* TASK BRIEF: From the line with "Screen dimensions: 540x405" down to the final line of the material, please transcribe everything exactly, but leave the pictures out.

* PROVIDED ENTRIES:
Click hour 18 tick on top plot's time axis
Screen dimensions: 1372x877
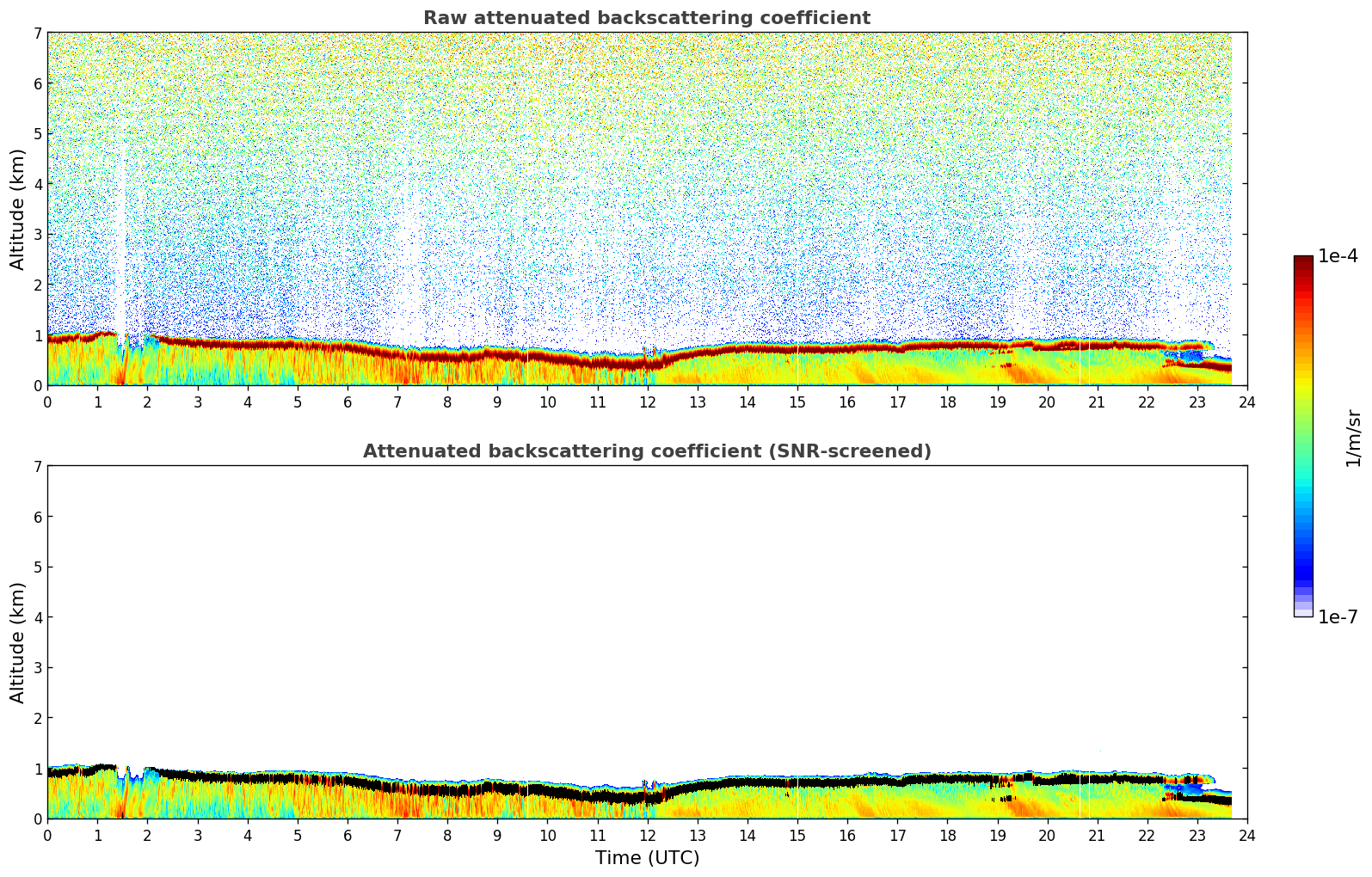click(947, 402)
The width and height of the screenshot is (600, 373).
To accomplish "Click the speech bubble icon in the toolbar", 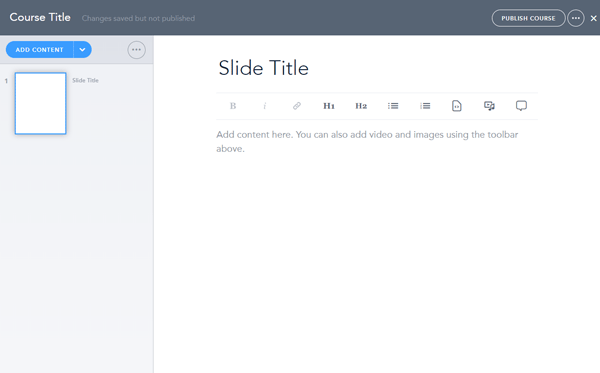I will [x=521, y=106].
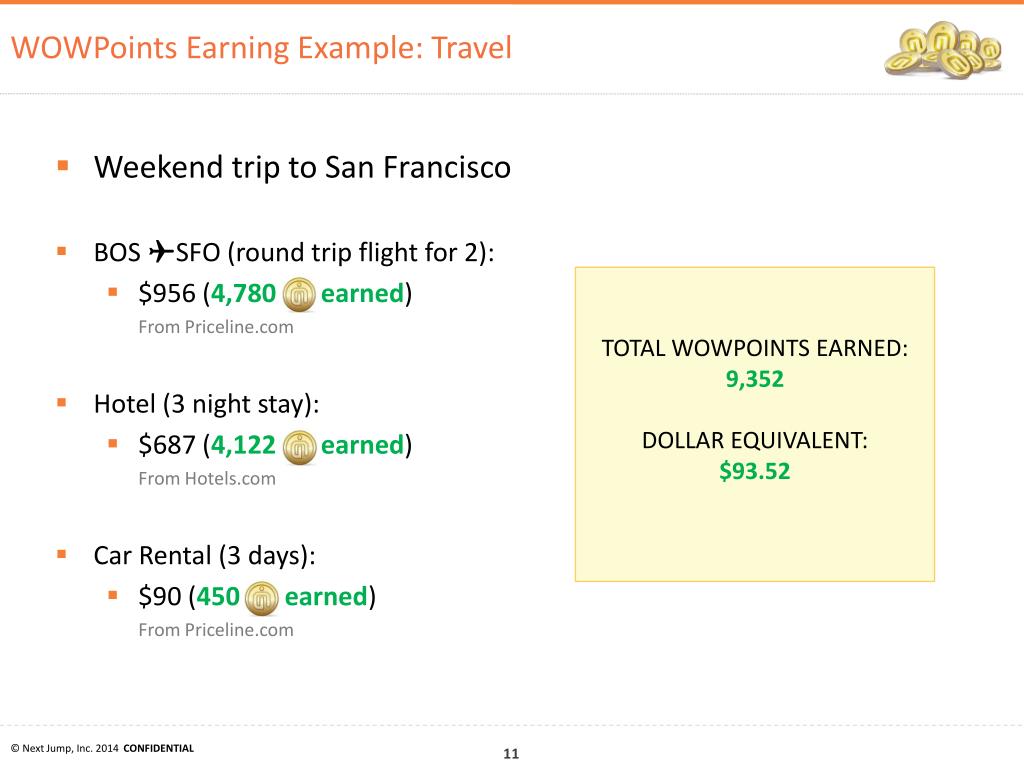Click the TOTAL WOWPOINTS EARNED label
The height and width of the screenshot is (768, 1024).
(754, 348)
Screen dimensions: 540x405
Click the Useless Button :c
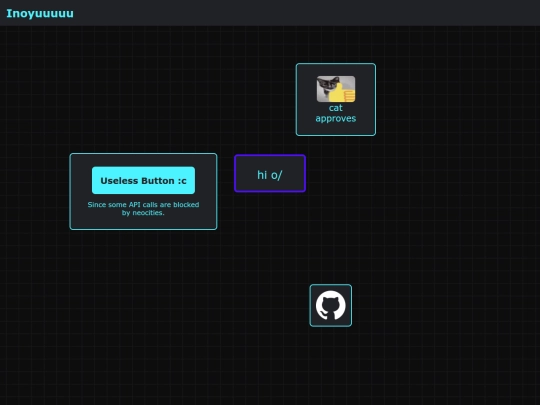[143, 180]
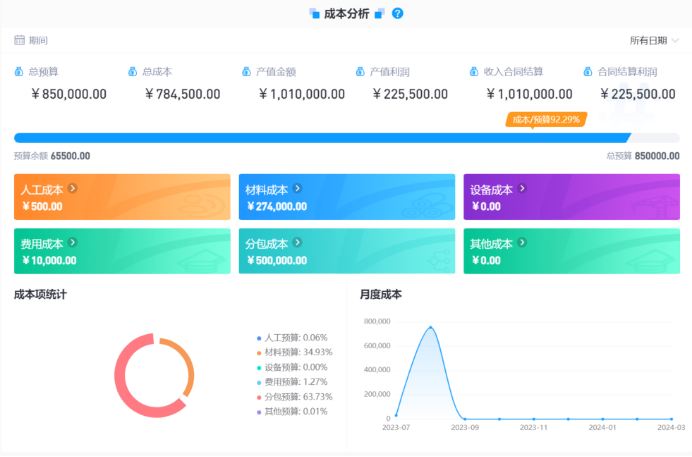
Task: Expand 人工成本 card via its arrow
Action: click(72, 188)
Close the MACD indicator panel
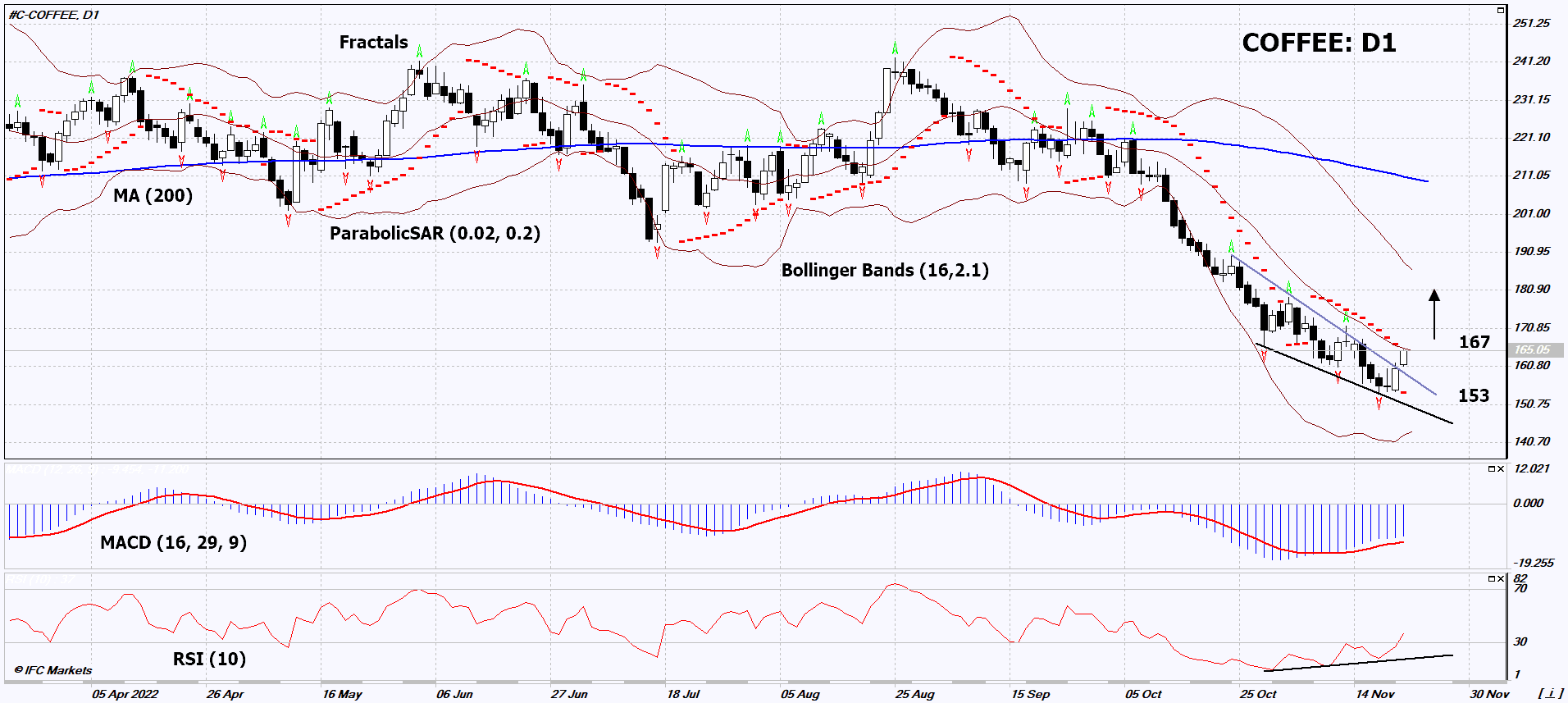 (x=1501, y=469)
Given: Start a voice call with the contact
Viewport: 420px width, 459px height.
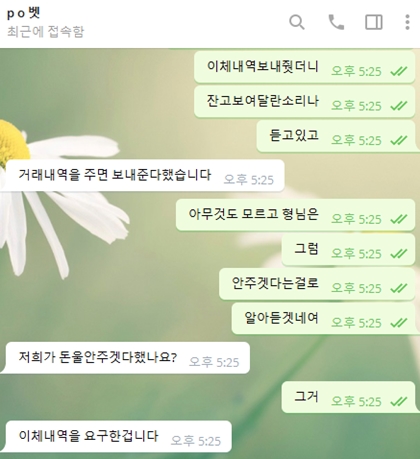Looking at the screenshot, I should (336, 22).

* TASK OUTPUT:
Screen dimensions: 540x405
Click the Useless Button :c
[143, 180]
Task: Expand 人工成本 card via its arrow
Action: click(72, 188)
Close the MACD indicator panel
 (x=1501, y=469)
Given: Start a voice call with the contact
Viewport: 420px width, 459px height.
Looking at the screenshot, I should (336, 22).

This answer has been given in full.